In a move that has surprised nearly everyone in the entertainment industry, as well as residents of Iran, authorities have allowed an open and legal showing of the animated film “Persepolis” to a small crowd of movie goers on Thursday in the capital city of Tehran.
“Persepolis” is an Oscar-nominated animated film that has caused a great amount of anger from the Iranian political and religious authorities because of its satirical portrayal of the 1979 Iranian revolution led by the Ayatollah Khomeni. Iran’s President Mahmoud Ahmadinejad has gone so far as to label the movie both “Islamophobic” and “anti-Iranian.”

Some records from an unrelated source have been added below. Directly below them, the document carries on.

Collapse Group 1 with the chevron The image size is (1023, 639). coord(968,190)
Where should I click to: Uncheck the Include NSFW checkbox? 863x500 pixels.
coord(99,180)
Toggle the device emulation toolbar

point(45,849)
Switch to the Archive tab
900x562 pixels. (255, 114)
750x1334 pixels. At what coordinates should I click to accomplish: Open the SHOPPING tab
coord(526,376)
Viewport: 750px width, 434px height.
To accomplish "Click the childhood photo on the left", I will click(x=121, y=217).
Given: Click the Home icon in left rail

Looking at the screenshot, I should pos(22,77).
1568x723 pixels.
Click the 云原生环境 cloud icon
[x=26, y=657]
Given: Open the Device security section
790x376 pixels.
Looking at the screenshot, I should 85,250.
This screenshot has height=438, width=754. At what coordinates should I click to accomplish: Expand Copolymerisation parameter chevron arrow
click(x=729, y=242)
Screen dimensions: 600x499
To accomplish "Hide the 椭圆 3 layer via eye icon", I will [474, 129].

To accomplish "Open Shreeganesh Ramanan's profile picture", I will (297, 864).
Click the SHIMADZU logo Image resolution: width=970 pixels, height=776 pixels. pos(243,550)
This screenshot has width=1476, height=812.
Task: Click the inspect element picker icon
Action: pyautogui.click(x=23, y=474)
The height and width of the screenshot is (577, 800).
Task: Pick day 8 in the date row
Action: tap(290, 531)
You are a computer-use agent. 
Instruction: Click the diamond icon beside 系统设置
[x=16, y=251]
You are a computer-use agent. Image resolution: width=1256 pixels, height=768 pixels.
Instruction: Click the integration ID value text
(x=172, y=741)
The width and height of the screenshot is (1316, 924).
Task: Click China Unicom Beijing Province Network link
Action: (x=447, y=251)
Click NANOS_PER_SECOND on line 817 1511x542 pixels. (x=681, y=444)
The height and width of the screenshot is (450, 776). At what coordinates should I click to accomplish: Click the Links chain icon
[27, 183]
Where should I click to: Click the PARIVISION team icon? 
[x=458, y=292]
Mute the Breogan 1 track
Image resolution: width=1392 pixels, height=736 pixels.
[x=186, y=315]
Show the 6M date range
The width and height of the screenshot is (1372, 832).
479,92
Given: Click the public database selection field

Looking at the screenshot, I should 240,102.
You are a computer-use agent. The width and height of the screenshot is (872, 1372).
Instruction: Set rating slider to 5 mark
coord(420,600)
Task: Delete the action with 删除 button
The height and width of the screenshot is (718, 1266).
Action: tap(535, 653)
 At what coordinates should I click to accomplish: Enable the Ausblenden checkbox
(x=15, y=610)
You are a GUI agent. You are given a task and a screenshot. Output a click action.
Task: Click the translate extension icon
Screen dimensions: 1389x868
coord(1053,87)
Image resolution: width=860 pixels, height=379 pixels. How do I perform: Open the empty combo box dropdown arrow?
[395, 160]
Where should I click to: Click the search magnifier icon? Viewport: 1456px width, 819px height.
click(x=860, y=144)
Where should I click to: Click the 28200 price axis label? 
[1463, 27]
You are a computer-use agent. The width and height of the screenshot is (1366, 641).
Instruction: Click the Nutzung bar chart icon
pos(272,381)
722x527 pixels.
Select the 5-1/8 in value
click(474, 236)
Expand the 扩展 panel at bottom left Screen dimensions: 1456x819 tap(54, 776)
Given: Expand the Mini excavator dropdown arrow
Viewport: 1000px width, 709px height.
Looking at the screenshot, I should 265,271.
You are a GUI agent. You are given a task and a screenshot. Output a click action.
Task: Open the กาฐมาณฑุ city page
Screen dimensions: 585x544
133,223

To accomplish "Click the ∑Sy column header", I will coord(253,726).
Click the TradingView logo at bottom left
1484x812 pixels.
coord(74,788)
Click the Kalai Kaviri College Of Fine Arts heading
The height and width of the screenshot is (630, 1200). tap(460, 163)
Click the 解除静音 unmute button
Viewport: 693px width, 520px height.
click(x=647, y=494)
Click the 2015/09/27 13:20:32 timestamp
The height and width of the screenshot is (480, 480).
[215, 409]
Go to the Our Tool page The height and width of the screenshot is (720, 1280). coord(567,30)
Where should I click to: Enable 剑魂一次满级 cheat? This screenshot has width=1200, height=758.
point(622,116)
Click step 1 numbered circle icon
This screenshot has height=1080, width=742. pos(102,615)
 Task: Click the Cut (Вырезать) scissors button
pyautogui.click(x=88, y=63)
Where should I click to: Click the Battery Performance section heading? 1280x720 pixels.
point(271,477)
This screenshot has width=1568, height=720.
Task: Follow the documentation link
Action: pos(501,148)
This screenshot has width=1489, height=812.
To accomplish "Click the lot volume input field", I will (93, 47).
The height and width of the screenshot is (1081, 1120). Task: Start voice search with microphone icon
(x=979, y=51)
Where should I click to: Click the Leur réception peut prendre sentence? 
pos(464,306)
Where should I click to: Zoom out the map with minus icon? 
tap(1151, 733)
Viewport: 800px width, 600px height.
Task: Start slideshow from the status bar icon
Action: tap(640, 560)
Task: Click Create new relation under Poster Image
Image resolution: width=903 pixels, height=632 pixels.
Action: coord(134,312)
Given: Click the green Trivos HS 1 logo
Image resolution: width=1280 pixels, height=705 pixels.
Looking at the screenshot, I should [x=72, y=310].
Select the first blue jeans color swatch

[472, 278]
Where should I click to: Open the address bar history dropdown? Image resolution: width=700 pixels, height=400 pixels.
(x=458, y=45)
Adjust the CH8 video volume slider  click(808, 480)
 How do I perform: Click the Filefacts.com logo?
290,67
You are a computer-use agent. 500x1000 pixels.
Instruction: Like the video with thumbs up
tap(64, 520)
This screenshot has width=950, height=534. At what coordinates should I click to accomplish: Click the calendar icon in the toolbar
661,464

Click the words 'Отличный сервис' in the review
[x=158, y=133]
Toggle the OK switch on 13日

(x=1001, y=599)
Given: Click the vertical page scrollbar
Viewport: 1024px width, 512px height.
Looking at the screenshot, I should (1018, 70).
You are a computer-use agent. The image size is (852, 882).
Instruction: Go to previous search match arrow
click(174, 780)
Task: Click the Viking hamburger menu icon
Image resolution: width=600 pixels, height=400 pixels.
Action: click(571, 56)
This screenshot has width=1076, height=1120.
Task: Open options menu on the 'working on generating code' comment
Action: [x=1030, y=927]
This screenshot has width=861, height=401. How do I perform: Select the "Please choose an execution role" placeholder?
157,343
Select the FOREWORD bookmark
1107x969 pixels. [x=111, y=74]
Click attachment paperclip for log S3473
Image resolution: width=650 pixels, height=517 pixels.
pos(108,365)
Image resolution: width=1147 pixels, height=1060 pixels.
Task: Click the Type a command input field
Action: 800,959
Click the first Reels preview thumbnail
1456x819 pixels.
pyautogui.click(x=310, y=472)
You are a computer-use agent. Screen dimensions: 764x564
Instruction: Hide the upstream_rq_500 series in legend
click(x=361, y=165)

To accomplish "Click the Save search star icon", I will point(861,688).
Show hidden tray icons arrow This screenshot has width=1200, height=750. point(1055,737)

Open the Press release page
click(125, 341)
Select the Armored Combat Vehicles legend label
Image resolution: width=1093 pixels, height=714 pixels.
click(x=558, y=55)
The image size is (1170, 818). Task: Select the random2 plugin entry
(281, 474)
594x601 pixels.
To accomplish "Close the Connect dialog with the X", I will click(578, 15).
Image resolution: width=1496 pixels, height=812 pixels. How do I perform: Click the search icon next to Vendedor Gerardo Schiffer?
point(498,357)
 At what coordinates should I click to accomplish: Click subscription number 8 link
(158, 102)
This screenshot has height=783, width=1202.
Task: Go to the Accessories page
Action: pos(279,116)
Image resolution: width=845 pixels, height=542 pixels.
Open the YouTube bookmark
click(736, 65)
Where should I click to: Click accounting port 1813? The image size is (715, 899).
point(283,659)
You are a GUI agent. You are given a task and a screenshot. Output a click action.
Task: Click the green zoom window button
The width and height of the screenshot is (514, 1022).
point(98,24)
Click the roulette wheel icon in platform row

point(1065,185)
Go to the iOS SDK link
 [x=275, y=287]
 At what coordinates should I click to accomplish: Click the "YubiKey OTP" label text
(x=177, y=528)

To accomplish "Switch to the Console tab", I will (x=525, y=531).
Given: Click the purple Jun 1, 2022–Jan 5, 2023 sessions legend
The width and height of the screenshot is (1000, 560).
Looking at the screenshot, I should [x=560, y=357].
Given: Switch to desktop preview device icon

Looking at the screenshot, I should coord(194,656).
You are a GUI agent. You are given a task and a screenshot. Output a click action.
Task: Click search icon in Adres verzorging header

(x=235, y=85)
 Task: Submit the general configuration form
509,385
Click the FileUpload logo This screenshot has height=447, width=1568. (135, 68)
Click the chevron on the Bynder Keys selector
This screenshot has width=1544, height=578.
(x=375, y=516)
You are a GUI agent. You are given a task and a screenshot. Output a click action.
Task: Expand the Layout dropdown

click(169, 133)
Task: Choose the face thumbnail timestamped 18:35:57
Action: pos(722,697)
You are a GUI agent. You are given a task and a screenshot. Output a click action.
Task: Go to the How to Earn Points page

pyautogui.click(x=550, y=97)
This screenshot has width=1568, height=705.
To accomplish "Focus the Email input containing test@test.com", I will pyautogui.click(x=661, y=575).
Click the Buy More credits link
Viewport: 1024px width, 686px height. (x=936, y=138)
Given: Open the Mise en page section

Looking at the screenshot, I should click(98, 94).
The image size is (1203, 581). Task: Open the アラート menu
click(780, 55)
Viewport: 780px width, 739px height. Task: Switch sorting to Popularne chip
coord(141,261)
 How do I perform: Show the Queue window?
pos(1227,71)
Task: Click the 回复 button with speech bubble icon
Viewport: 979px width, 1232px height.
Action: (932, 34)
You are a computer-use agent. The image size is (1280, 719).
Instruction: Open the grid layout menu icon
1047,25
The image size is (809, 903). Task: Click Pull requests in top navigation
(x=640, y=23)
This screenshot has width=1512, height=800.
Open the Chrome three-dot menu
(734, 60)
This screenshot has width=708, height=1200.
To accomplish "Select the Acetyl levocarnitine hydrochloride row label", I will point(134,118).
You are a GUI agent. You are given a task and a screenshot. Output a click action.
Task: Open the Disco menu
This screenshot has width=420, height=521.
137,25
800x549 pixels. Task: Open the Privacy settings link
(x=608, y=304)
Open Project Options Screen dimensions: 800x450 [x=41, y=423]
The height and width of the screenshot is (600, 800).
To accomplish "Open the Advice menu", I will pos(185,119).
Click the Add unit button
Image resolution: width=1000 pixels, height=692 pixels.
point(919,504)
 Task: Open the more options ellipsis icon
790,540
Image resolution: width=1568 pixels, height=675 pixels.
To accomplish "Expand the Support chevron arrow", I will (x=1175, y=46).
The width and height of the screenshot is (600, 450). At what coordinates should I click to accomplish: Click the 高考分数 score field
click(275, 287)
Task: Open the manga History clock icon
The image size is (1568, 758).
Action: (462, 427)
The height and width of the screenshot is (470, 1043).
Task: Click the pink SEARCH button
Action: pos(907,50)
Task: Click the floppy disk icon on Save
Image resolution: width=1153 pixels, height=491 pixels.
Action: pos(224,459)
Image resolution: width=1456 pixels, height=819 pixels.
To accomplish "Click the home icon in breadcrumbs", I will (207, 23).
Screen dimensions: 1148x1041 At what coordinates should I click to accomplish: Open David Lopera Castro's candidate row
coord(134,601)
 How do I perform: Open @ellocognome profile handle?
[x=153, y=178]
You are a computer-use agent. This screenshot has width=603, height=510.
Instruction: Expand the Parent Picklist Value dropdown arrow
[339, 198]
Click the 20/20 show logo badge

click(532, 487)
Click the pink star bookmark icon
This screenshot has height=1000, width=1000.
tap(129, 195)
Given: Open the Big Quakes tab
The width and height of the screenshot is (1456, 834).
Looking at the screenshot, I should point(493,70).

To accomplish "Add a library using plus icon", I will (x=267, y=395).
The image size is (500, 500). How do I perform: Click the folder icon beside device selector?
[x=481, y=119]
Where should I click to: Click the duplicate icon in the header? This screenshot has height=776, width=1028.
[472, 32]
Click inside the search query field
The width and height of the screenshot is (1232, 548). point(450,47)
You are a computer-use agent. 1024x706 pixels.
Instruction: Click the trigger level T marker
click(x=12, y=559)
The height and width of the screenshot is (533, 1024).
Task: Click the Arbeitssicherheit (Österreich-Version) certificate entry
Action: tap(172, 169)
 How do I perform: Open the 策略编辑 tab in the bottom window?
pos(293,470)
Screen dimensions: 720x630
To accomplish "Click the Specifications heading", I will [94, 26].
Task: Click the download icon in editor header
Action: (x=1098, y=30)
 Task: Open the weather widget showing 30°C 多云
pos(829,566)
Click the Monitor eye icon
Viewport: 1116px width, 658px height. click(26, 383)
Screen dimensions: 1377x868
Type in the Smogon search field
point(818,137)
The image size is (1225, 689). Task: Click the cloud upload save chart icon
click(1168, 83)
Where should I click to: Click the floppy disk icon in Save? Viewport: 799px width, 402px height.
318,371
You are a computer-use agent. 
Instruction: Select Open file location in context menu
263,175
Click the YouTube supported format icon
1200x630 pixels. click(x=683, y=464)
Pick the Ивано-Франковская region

The film’s protagonist is a young, outspoken free-thinking Iranian girl who has several encounters with ultra-religious authoritarians shortly after the Islamic Revolution began.
Because the film’s censorship was creating more of a stir than actually showing it might cause, authorities decided to allow it to be seen by a small group with limited censorship. The movie attempts to be balanced by revealing the repressive elements during the rule of the Shah of Iran, but is also very poignant about the harshness experienced since the Islamic Revolution nearly 30 years ago.
“The aim of this screening is to end the delusions surrounding the film which have been created by the media,” Mahmoud Babareza, Tehran’s Cultural Center public relations chief said in a written statement to the press. “When a film is not shown, people make all sorts of misconceptions. Cinema is cinema, after all, and it should not be put into a limited political context.”